Zo ook in een opiniestuk van Ben Eersels in De Standaard van 16-08-2023.

De argumenten die Ben Eersels, directeur van G1000, weer boven haalt, nu naar aanleiding van de vier of vijf nakende volksraadplegingen rond gemeentefusies, zijn welbekend en klinken best redelijk. Toch zien we ons genoodzaakt aan de hand van twee citaten uit zijn opiniestuk op misleidende en zelfs onware elementen te wijzen.

1. “Ten eerste leiden ze [= volksraadplegingen] tot nodeloze polarisatie, door een complex vraagstuk te herleiden tot een simpele ja-nee vraag: wil je een fusie of niet? Over de mogelijke fusiepartners kunnen burgers zich niet uitspreken, laat staan over andere vormen van intergemeentelijke samenwerking (bijvoorbeeld op het vlak van afvalophaling, mobiliteit, of politionele samenwerking).”

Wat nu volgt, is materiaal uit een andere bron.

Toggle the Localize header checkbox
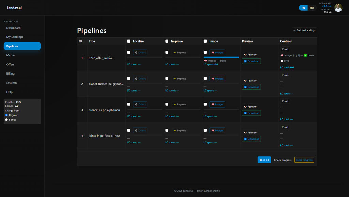The image size is (349, 197). (x=129, y=41)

De eerste zin van het citaat (de “simpele ja-nee vraag” en de “nodeloze polarisatie”): Élke politieke beslissing komt tot stand na een ja-nee vraag. Het cruciale punt is steeds de voorafgaande informatie, zowel voor het parlement als bij een referendum of volksraadpleging en voor gelote burgerraad. De informatie moet grondig en onpartijdig zijn en voldoende tijd krijgen. En vooral: voor een referendum dient de bevolking zich een direct-democratische cultuur verworven te hebben om verder te kunnen kijken dan de strikt persoonlijke of familiale belangen. Dit is tegelijk de sterkte én de zwakte van referenda. De sterkte, omdat ze in een democratische cultuur veel sociaal kapitaal genereren en in stand houden; de zwakte, omdat samenlevingen die nog geen direct-democratische cultuur hebben, met referenda eerst moeten leren omgaan. Een maatschappij met een direct-democratische cultuur, en dus veel sociaal kapitaal, aanvaardt de beslissing van de meerderheid en vervalt niet gemakkelijk in sociale polarisatie.

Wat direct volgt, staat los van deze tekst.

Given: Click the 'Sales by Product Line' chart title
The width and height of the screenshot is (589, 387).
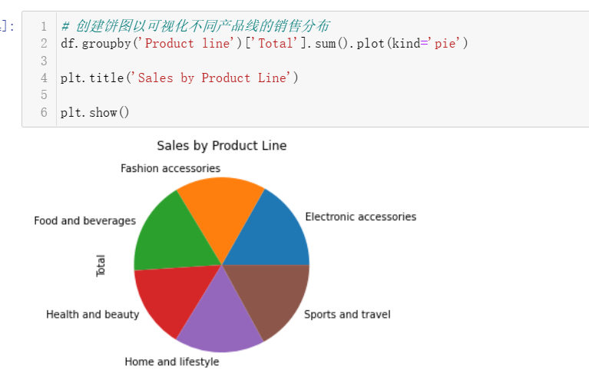Looking at the screenshot, I should click(x=221, y=145).
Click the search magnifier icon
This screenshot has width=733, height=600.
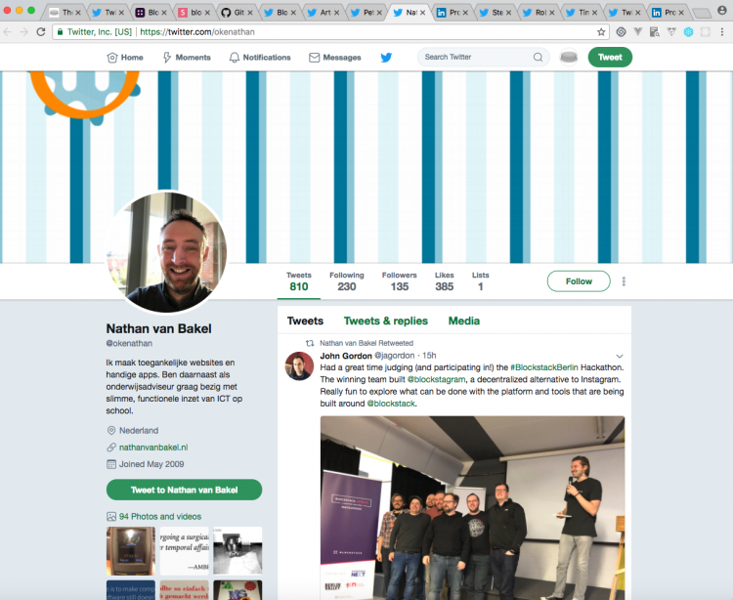539,57
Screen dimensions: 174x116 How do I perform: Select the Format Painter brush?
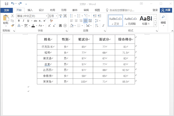[13, 25]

De tweede zin: dat burgers zich over al die aspecten niet kunnen uitspreken is alleen te wijten aan een gebrek aan democratie. Waar burgers van meet af aan in een politiek initiatief (zoals een gemeentefusie) betrokken zijn, kunnen zij ook mee de intergemeentelijke samenwerking bepalen.

2. “Ten tweede is de term ‘volksraadpleging’ misleidend, want een groot deel van het volk wordt in de praktijk niet geraadpleegd. Voorlopig haalde geen enkele volksraadpleging een opkomst van 50 procent of meer van de stemgerechtigden. Verschillende volksraadplegingen haalden zelfs de minimumdrempel van 20 procent niet. De burgers die wel opdagen, zijn vooral degenen met een erg uitgesproken mening. Met andere woorden: het resultaat van een volksraadpleging is geen goede barometer hoe de bevolking denkt over een fusie.”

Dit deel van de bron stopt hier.